50 years of rotation – Audio
Arin Crooks, Superintendent
Lancaster Agricultural Research Station
UW-Madison, College of Agricultural and Life Sciences
arin.crooks@wisc.edu
608-723-2580
3:09 – Total Time
0:20 – The study
0:46 – What’s in rotation
1:14 – Findings of the study
1:55 – The value
2:56 – Lead out
Transcript
Sevie Kenyon: The effects of long-term crop rotation study, we’re visiting today with Arin Crooks superintendent Lancaster Agricultural Research Station, University of Wisconsin-Madison in the College of Agricultural and Life Sciences and I’m Sevie Kenyon. Arin, you’ve got a long-term crop rotation study out here, tell us a little bit about it.
Arin Crooks: Long term crop rotation study, located here, began back in 1967 so it’s turning 50 years old this year it’s been a main stay of the Lancaster Research Station and looking at different crop rotations and its effects, especially particularly to the dirftless region of Wisconsin around the Mississippi valley here in southwest Wisconsin and other neighboring states.
Sevie Kenyon: What crops are in this crop rotation?
Arin Crooks: Well, the effects of the rotation study look specifically at the nitrogen fertilization of the corn, but in addition to some of those crop rotations besides continuous corn rotation, is corn and soybeans, wheat, oats and then alfalfa as well all in different combinations and rotations to see the different effects that it produces.

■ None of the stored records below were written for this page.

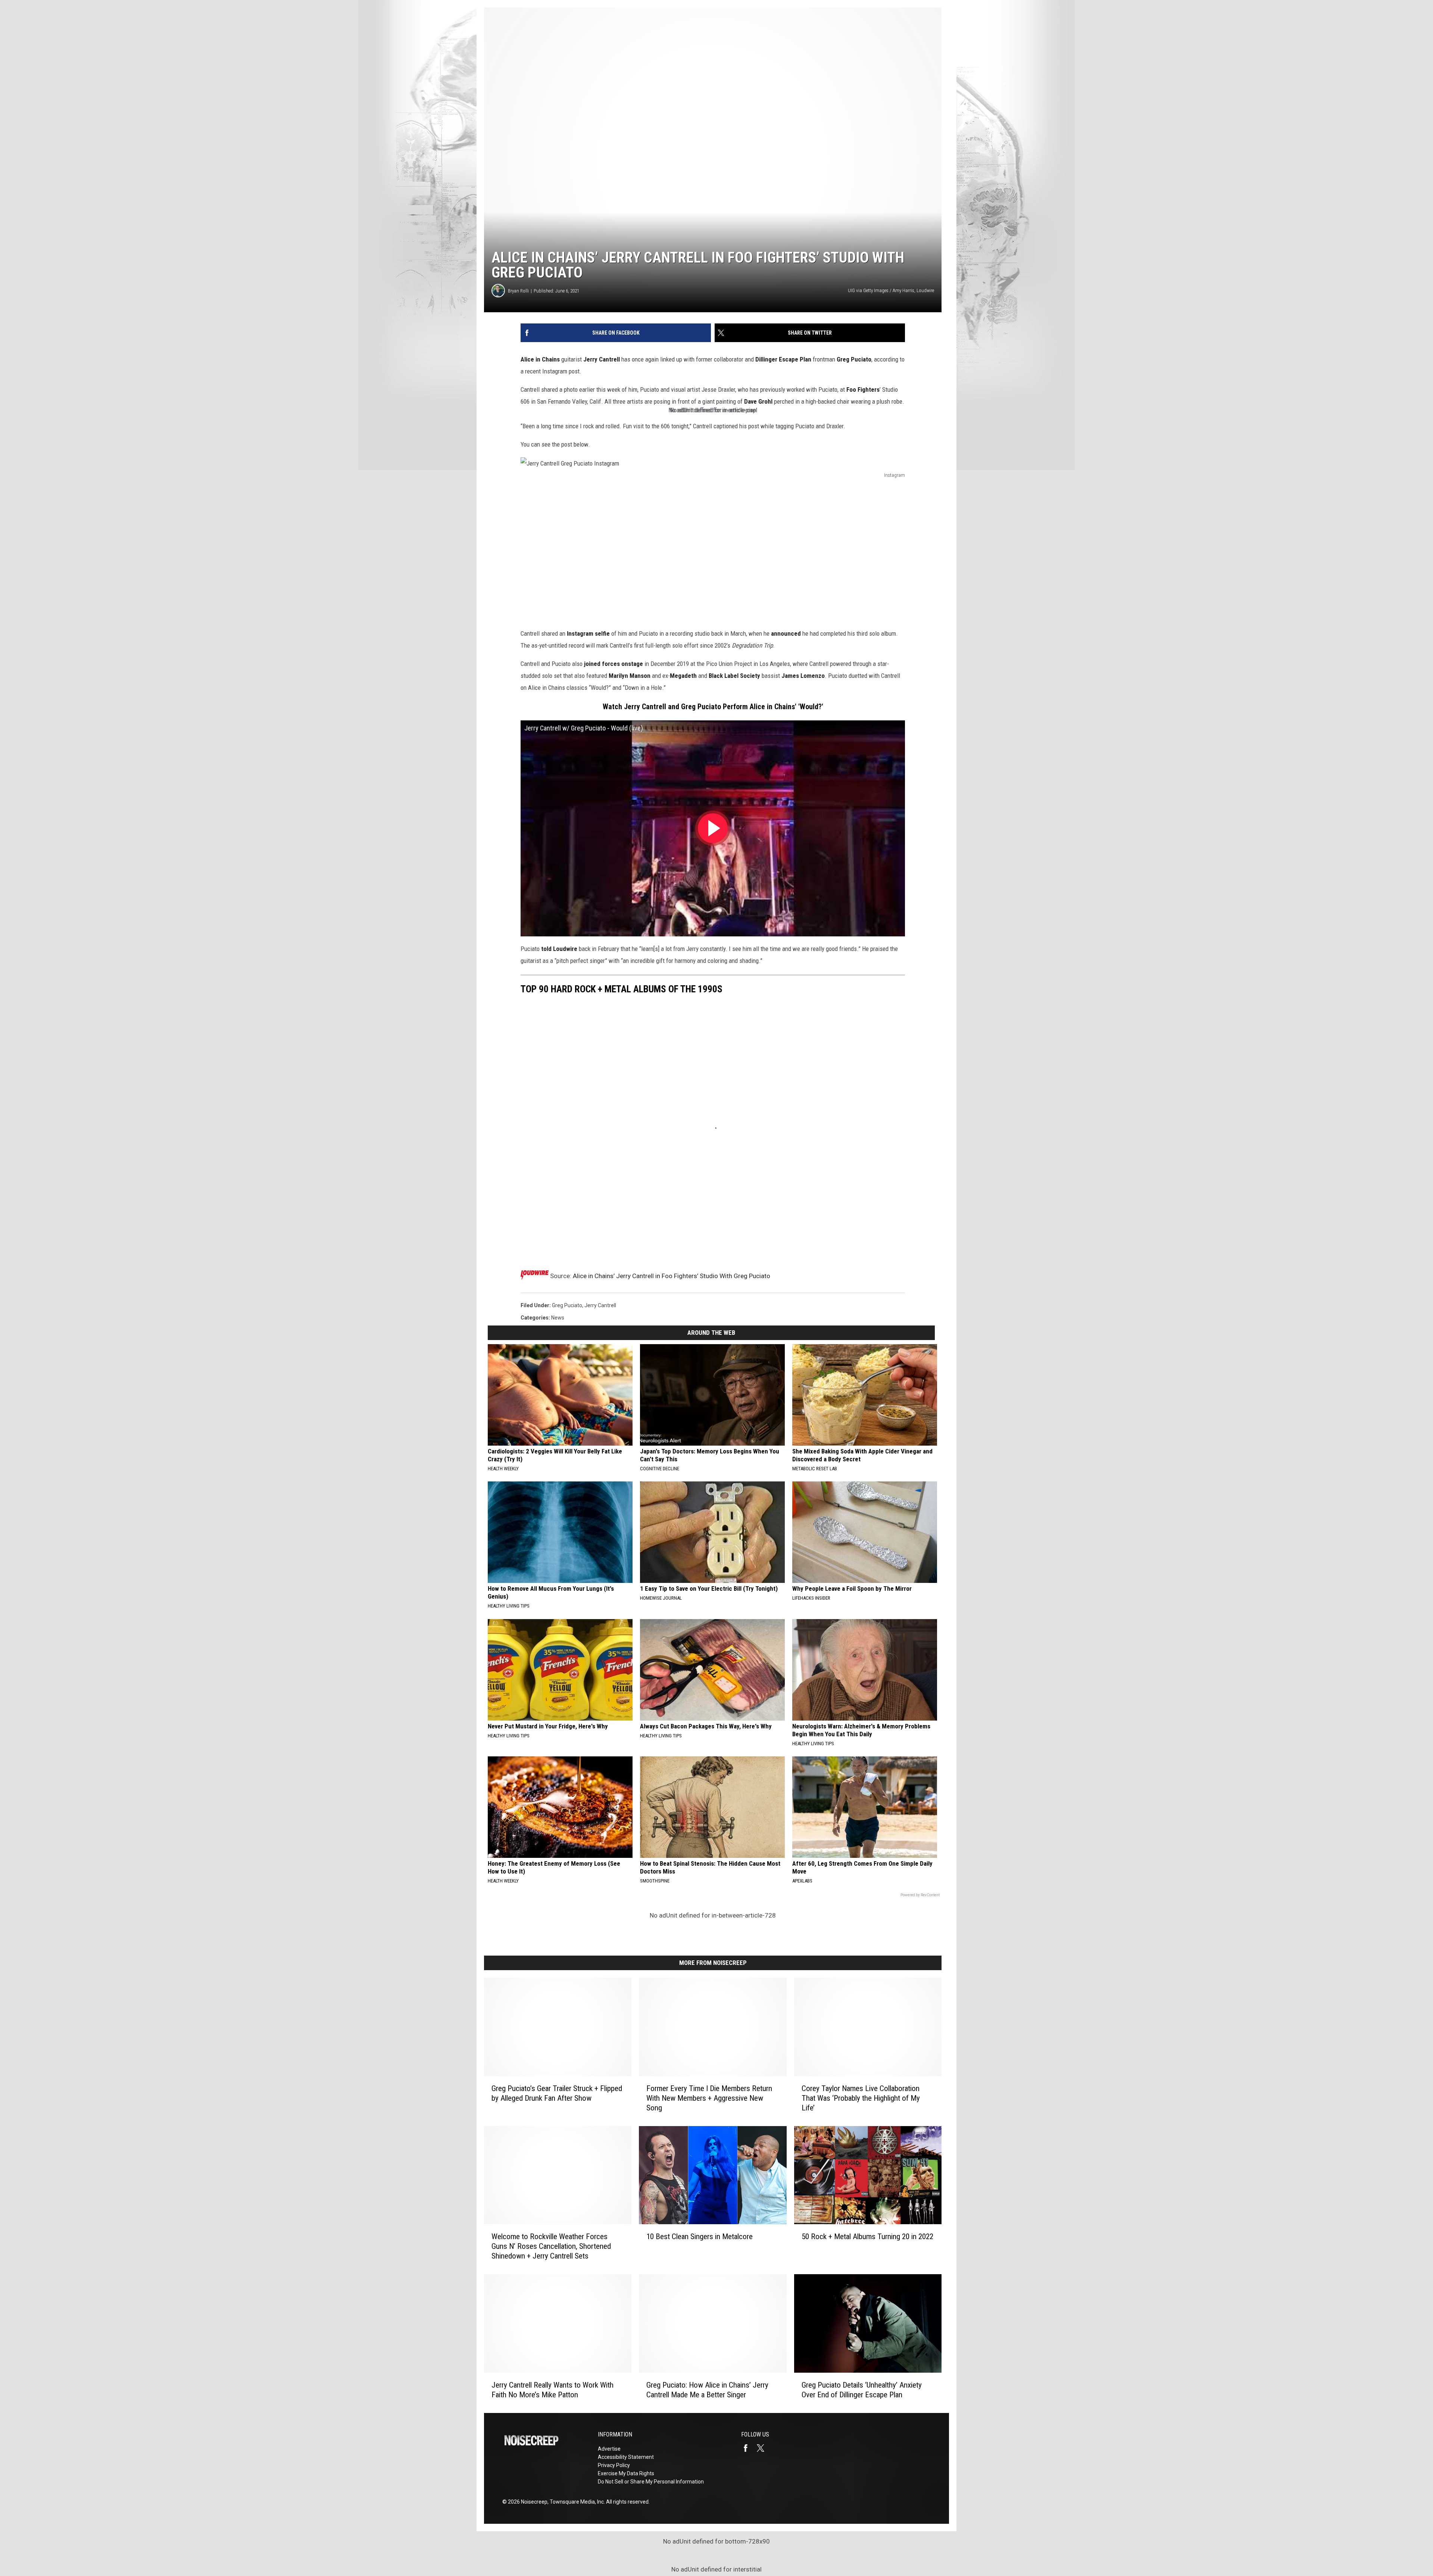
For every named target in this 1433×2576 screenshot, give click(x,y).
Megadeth (683, 675)
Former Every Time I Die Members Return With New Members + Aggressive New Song (709, 2098)
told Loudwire (559, 948)
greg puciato (567, 1305)
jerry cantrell (600, 1305)
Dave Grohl (758, 401)
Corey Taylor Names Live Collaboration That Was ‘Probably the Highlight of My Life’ (861, 2098)
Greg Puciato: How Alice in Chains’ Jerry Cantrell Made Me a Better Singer (707, 2390)
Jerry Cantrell (602, 359)
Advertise (609, 2449)
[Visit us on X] (763, 2448)
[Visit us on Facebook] (748, 2448)
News (557, 1318)
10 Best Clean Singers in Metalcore (699, 2236)
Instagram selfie (589, 633)
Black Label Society (734, 675)
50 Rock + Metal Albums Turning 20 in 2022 (867, 2236)
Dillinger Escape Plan (783, 359)
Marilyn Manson (629, 675)
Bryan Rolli (518, 291)
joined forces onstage (613, 663)
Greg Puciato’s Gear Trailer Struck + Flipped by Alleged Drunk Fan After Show (556, 2093)
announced (786, 633)
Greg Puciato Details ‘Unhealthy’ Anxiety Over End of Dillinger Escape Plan (862, 2390)
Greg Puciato (854, 359)
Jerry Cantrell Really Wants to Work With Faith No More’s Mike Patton (552, 2390)
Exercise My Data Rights (626, 2473)
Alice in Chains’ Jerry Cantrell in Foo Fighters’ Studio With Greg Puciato (671, 1276)
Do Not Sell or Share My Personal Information (651, 2482)
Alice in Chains (540, 359)
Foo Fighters (863, 389)
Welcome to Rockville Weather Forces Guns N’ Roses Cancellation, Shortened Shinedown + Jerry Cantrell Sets (551, 2246)
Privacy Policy (614, 2465)
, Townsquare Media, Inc (575, 2502)
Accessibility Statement (626, 2457)
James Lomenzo (803, 675)
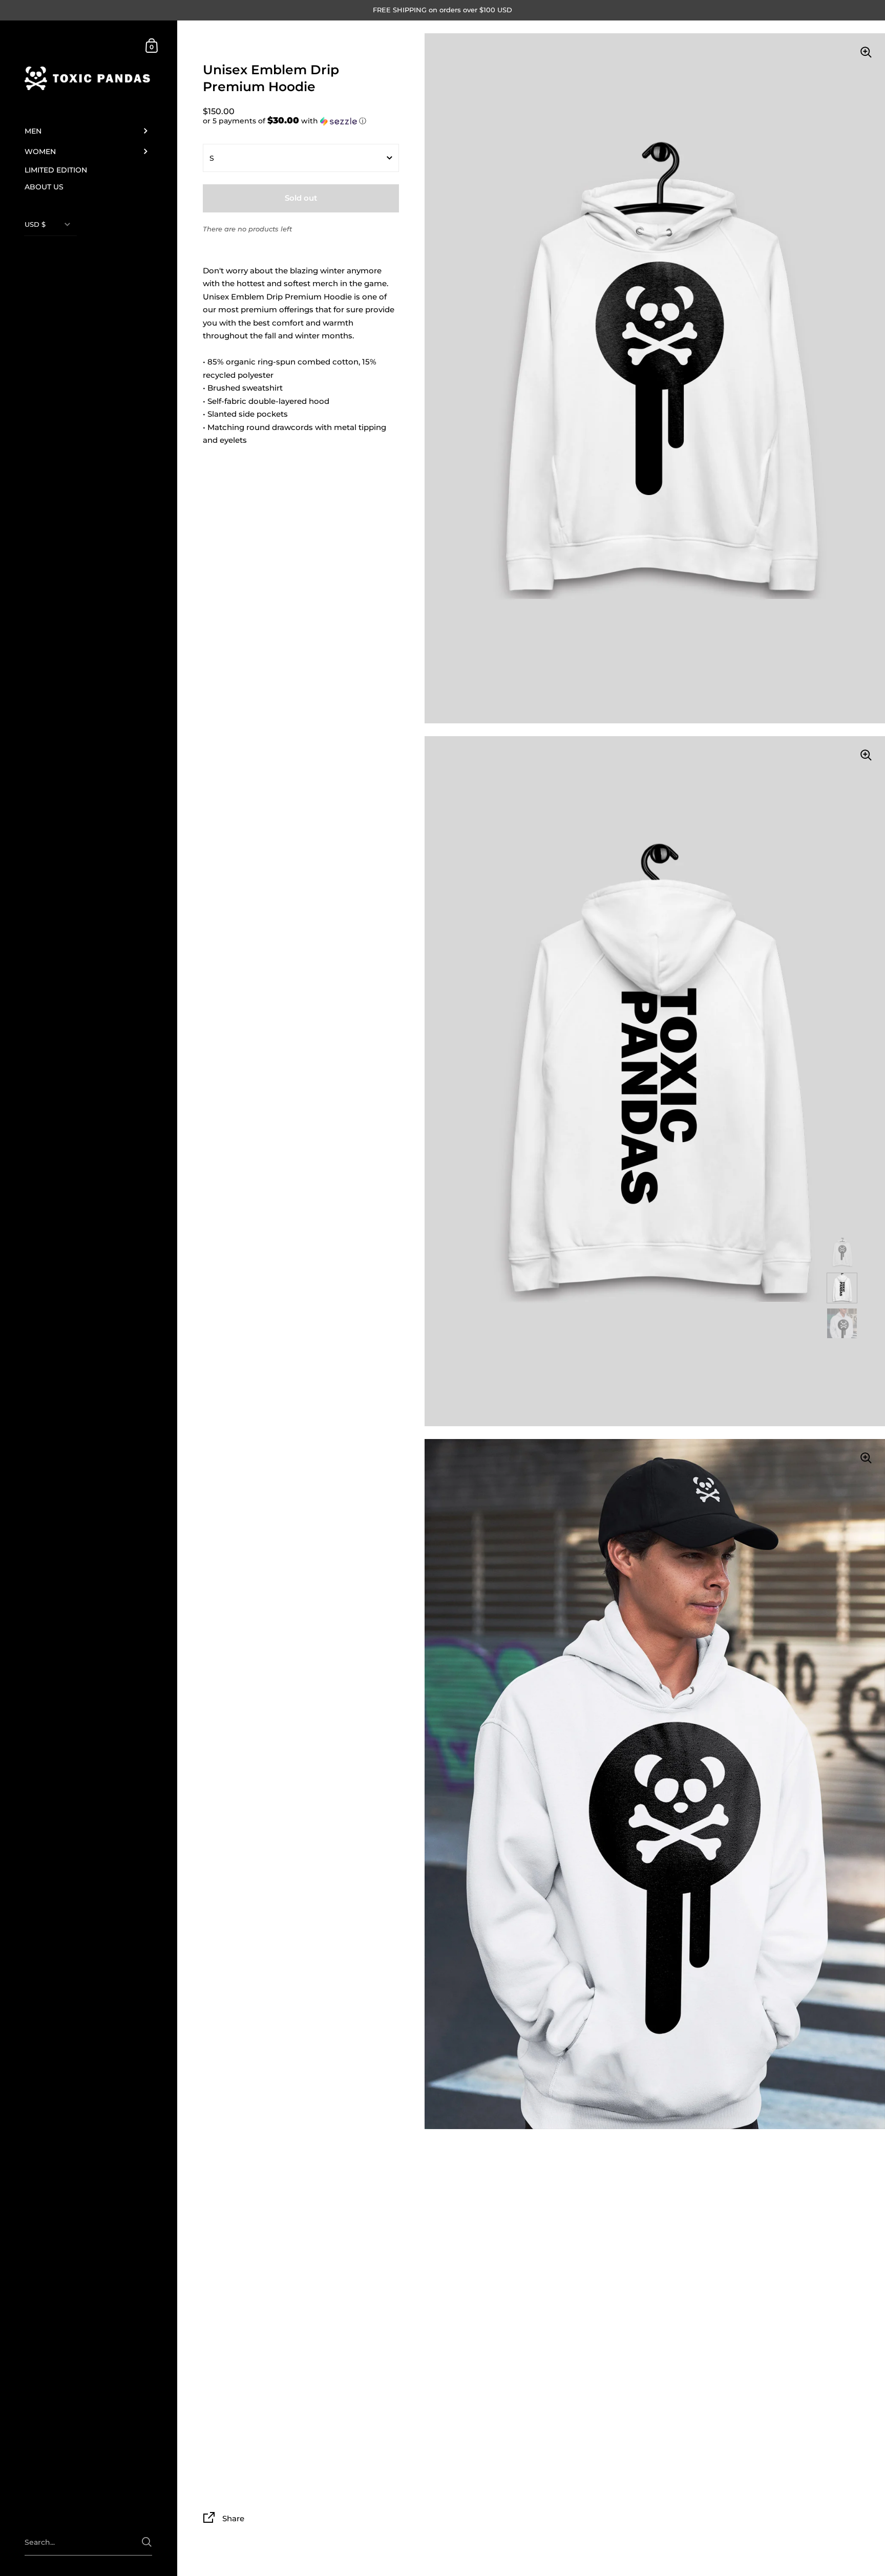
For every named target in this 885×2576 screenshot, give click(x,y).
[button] (301, 121)
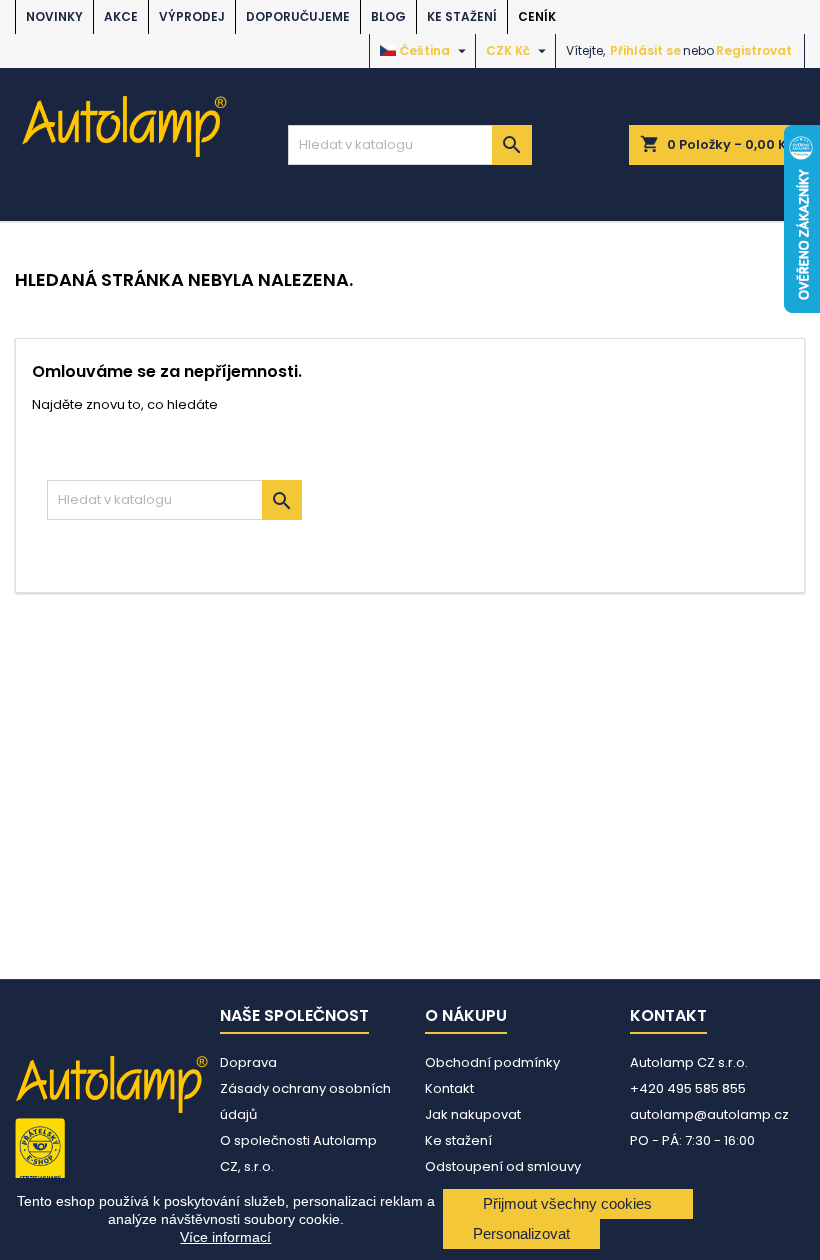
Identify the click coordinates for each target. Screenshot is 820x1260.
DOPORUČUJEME (298, 16)
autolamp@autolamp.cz (709, 1114)
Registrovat (754, 50)
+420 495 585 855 (688, 1088)
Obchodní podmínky (492, 1062)
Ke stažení (462, 16)
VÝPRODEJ (192, 16)
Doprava (248, 1062)
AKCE (121, 16)
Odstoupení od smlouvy (503, 1166)
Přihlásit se (645, 50)
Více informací (225, 1237)
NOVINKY (54, 16)
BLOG (388, 16)
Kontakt (449, 1088)
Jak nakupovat (473, 1114)
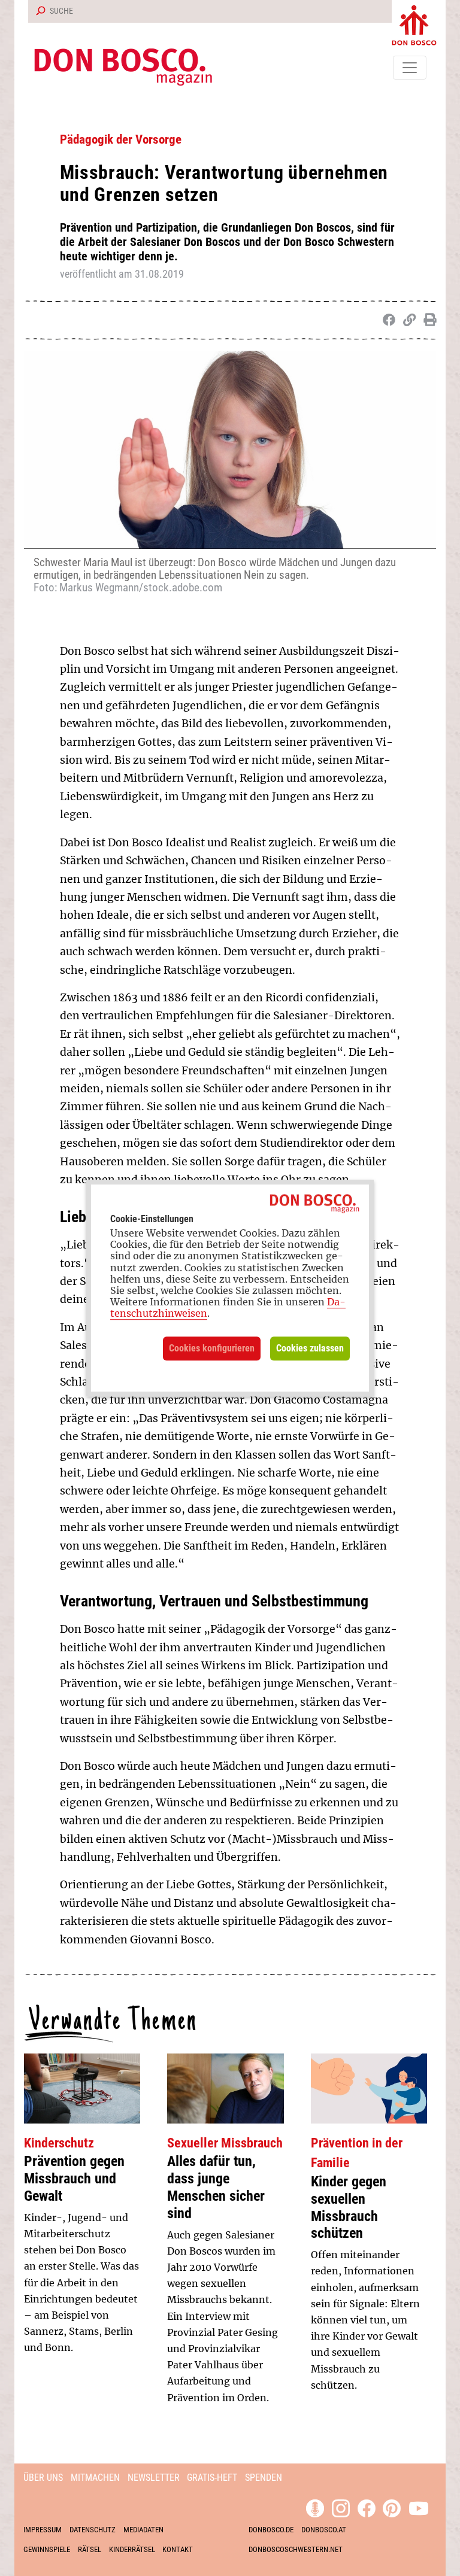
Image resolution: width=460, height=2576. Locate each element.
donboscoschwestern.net (296, 2549)
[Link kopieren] (407, 320)
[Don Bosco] (414, 22)
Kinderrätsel (132, 2549)
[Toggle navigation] (409, 68)
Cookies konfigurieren (212, 1348)
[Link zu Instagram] (341, 2506)
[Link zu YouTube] (418, 2506)
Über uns (43, 2477)
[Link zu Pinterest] (392, 2506)
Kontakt (177, 2549)
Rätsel (89, 2549)
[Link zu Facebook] (367, 2506)
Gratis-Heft (212, 2477)
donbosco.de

Sevie Kenyon: What are some of the most significant findings that this long-term research has turned up?
Arin Crooks: Well probably the most significant finding for Wisconsin, as well as across the U.S., was how many pounds of nitrogen credit you can take growing corn after you’ve had establishment of alfalfa. So originally, the crop rotation study was looking at the potential of replacing alfalfa with commercial fertilizer in the 60s when fertilizer was cheap, but as the fertilizer prices became expensive in the 70s then the interest in the study actually turned to more sustainability and sustainable rotations and one of the major findings was that benefit of nitrogen produced by the alfalfa legume crop.
Sevie Kenyon: Arin, what’s the value of this kind of research?
Arin Crooks: It’s the second oldest crop rotation study that we know of in the country, the University of Illinois has the oldest but, the benefit of having a long term study like this is it provides a resource for lots of research whether that is soil fertility, soil structure, other environmental impacts, carbon fixation, things like that. It’s a resource that a lot of different researchers can come to and do additional research projects off of. As well as, it’s a resource that’s there when conditions change, can incorporate a different crop or something different as they talk about having a living document for a will or things like that, this is almost like a living research project that it changed slightly through the years as it’s gone as conditions have dictated and interests have grown to help provide those answers that we may not know what the questions are yet, but down the road we’ll have the tools that will be able to produce those answers.
Sevie Kenyon: We’ve been visiting with Arin Crooks, superintendent Lancaster Agricultural Research Station, University of Wisconsin-Madison in the College of Agricultural and Life Sciences and I’m Sevie Kenyon.